Diabetes is a growing problem in the United States, triggered in large part by the obesity epidemic. An estimated 27 million Americans are thought to have diabetes, with the vast majority of them — all but about a million — afflicted with Type 2 diabetes. That disorder strikes in adulthood and is marked by a growing inability of cells to respond to insulin in the bloodstream, which necessitates using drugs to increase the output of the hormone by the pancreas. Intriguingly, not everyone who becomes obese develops diabetes, however, and researchers have never been sure why.

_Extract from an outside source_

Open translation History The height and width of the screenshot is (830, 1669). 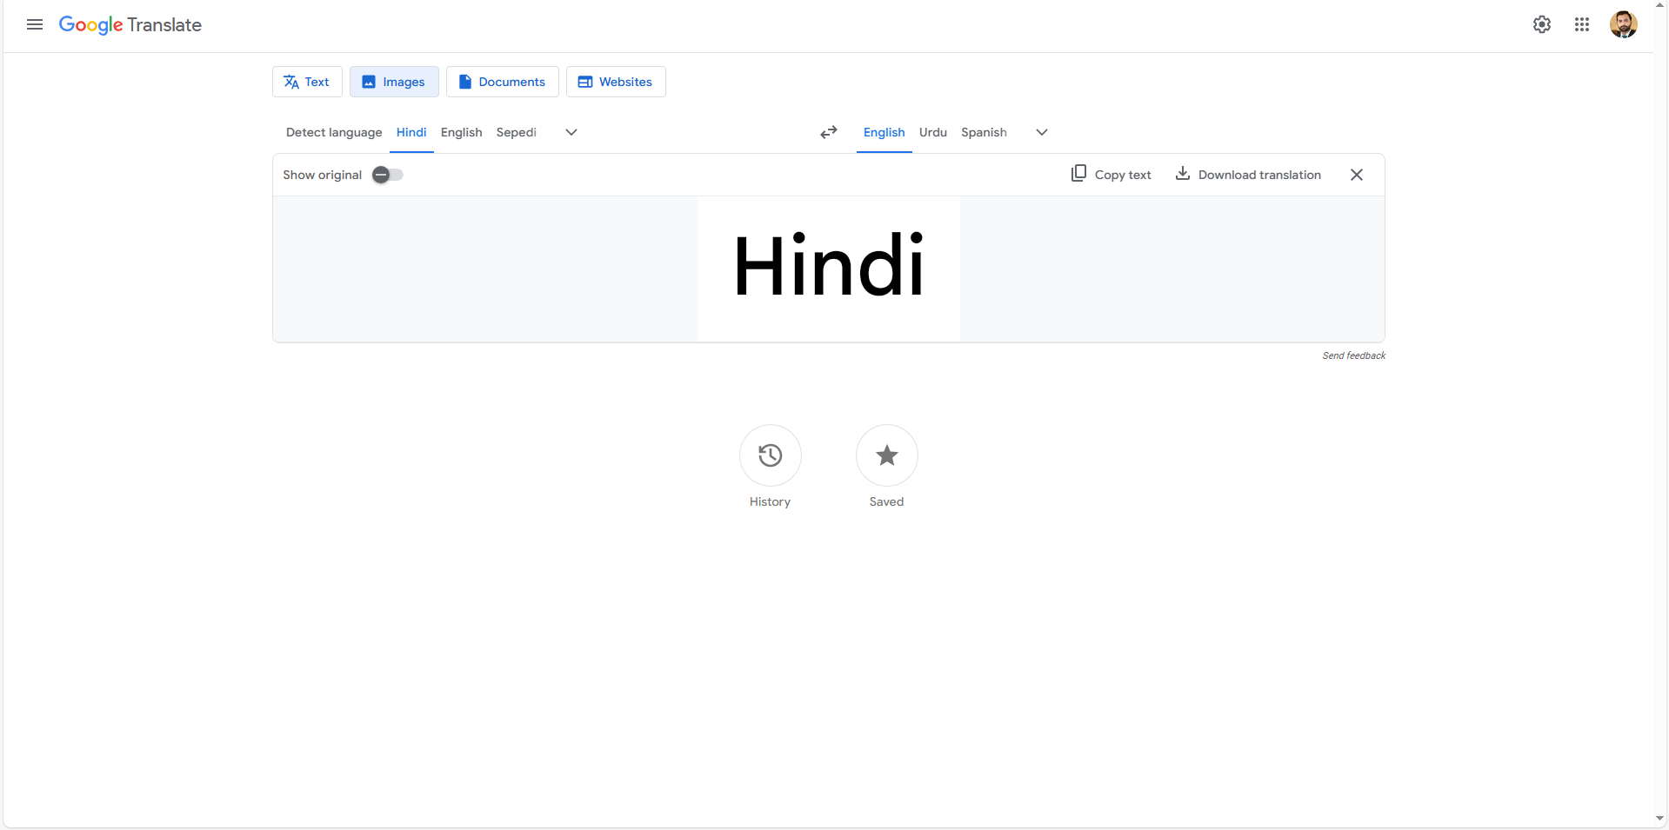[x=769, y=455]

Dr. Daniel Winer, an endocrine pathologist at the University of Toronto, and his twin, Dr. Shawn Winer of the University of Toronto’s Hospital for Sick Children, reasoned that the death of excess fat cells might trigger an autoimmune reaction. In an earlier study with senior author Dr. Edgar Engleman of the Stanford University School of Medicine, they demonstrated in mice that, as fat accumulates in the tissues surrounding organs, it outstrips its blood supply, leading to the death of cells on the periphery of the fat deposits. When that occurs, the body mobilizes its immune system to break down and carry off the dead cells. But that produces antibodies against the cells and many of the proteins normally found only inside the cells.
In the new study, the team turned its attention to B cells, the lymphocytes or white blood cells that manufacture antibodies against foreign invaders. In studies of mice and a group of obese men with and without diabetes, they found that the diabetic men had a distinct group of antibodies against cellular proteins that were not present in the healthy men, suggesting that an unusual autoimmune reaction was taking place. The findings suggest that some people are genetically more susceptible to the immune reaction, which is typical of autoimmune diseases.
“We are in the process of redefining one of the most common diseases in America as an autoimmune disease, rather than a purely metabolic disease,” Daniel Winer said in a statement. “This work will change the way people think about obesity, and will likely impact medicine for years to come as physicians begin to switch their focus to immune-modulating treatments for Type 2 diabetes.”